**WHAT TO PRODUCE:**
Beginning with the line that contains "The height and", retype the entries below exactly, ending with the line that contains "519x406 pixels. How". Leave out any pictures.

**DATA SHOWN:**
============================================================

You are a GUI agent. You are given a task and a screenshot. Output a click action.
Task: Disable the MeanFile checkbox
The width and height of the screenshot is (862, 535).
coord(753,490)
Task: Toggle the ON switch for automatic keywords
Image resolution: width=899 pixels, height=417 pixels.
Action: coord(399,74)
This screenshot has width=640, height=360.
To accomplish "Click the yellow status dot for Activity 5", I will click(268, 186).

============================================================

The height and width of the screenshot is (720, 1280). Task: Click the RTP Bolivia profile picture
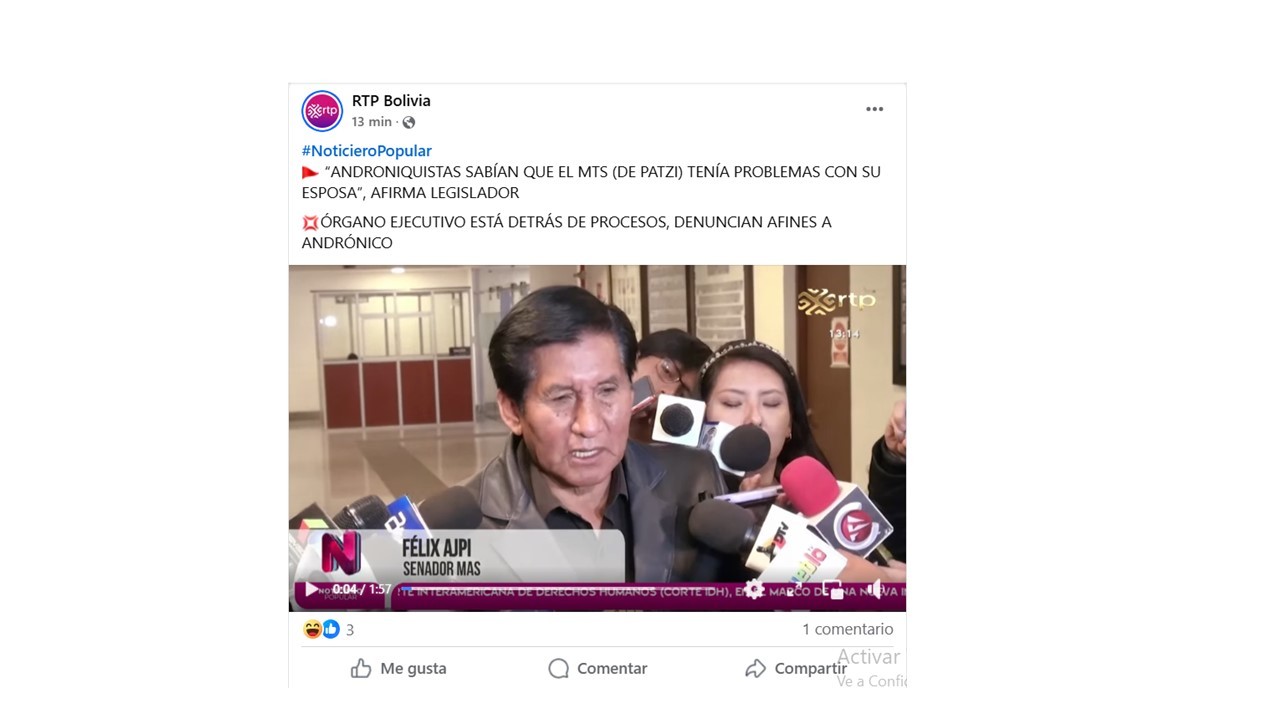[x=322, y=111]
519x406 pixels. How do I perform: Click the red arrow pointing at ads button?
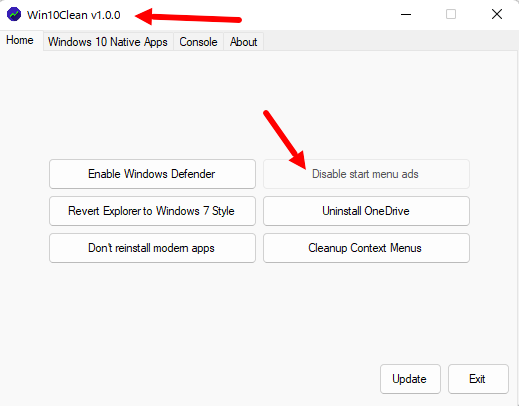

============================================================

**EXERCISE RESULT:**
The height and width of the screenshot is (720, 1280). Task: Click the RTP Bolivia profile picture
[x=322, y=111]
519x406 pixels. How do I perform: Click the red arrow pointing at ads button?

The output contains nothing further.